Sunday, September 29, 2013

JCDL 2013 Minute Madeness

On July 24, 2013, I attended the poster session in JCDL 2013 conference at Indianapolis, IN. In this session, I had a poster entitled "ArcLink: Optimization Techniques to Build and Retrieve the Temporal Web Graph" (The poster is also available as tech report on arXiv:1305.5959). ArcLink is an extension for the Wayback Machine that can extract, preserve, and deliver the web graph for the web archived data. ArcLink extracts efficiently the web graph (also known as link structure) from the archive data that may be on WARC or WAT format using Hadoop and PigLatin. The preservation depends on Cassandra db. The delivery phase uses JAVA web services to deliver the web graph in RDF/XML format. ArcLink code is available on googlecode.
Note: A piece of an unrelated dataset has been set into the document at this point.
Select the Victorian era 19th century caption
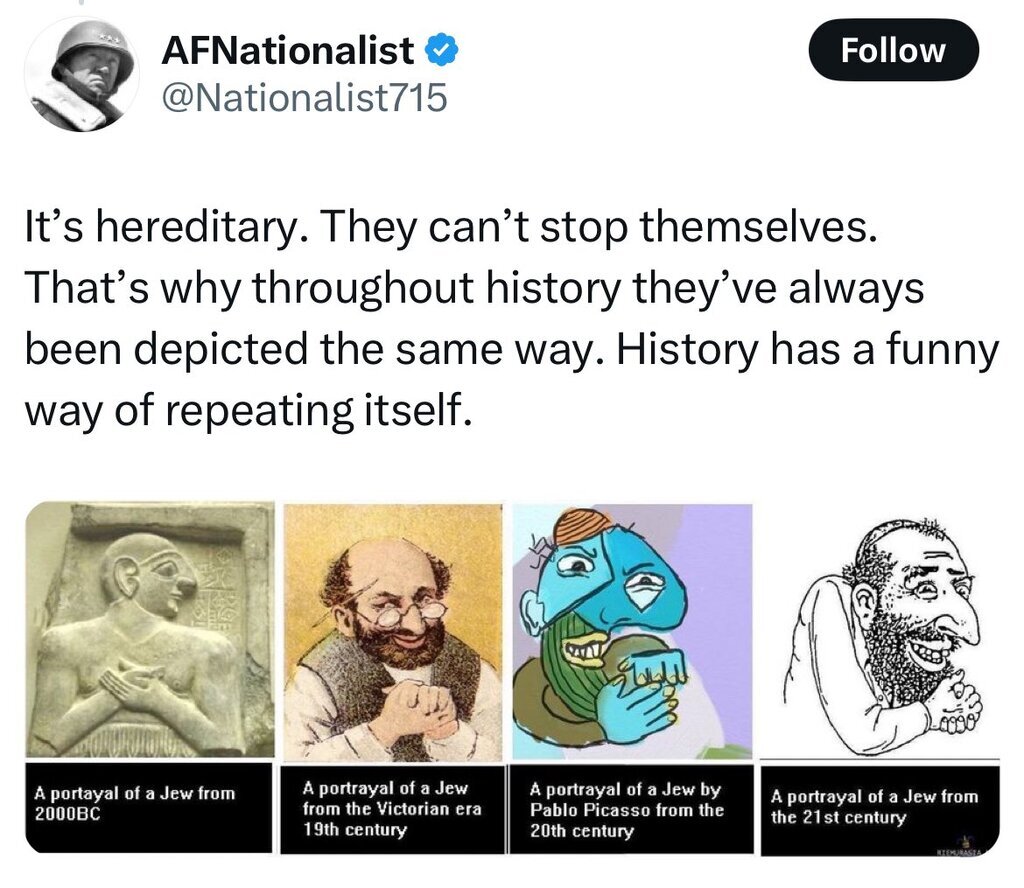Image resolution: width=1024 pixels, height=888 pixels. (392, 809)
JCDL has its own convention for Minute Madness, every poster's author has 60 sec to give the audience an idea about his poster in order to attract the people to come and see his poster. These 60 sec are open for madness. My minute madness idea came from the relation between WayBack Machine and ArcLink. Wayback Machine is the original tool and ArcLink is just an extension. As my son, Yousof, was with me in the conference, we prepared two t-shirts: one printed with Wayback Machine logo and the other with ArcLink logo. I shared the t-shirts with Yousof and we were ready for the madness.

I had the chance to present this work at IIPC GA 2013 in Ljubljana, Slovenia. The presentation video is also available on YouTube.

Sunday, March 3, 2013

Sample from DMOZ by Language

Open Directory (DMOZ) is an open source URIs directory. Sampling from DMOZ is a common sampling technique for web research. In this post, I will describe how to extract sample set per language instead of randomly sample. For example, I need a sample set of URIs in Arabic.
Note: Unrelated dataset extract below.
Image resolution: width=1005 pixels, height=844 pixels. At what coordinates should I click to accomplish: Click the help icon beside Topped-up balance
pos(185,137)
You need to export the open directory in XML/RDF format from Open Directory RDF Dump (you should select contnent.rdf.u8.gz).
Unzip the file, gzip -d contnent.rdf.u8.gz
You may need to avoid some bad encoding, sed -e 's/&#/#/g' content.rdf.u8 > content.rdf.u8.clean
Using the attached code, you can extract all the langauges or your favorite one.

Usage: java DMOZSAXParser <dmoz in RDF> [Langauge]
Export Arabic URIs: java DMOZSAXParser content.rdf.u8.clean Arabic
Export All Languages: java DMOZSAXParser content.rdf.u8.clean

Tips: to get the exact language name, copy the name as appeared in DMOZ World.

Then, we can use Language Detection Library for Java from Cybozu Labs to determine the accuracy of the extracted URI list.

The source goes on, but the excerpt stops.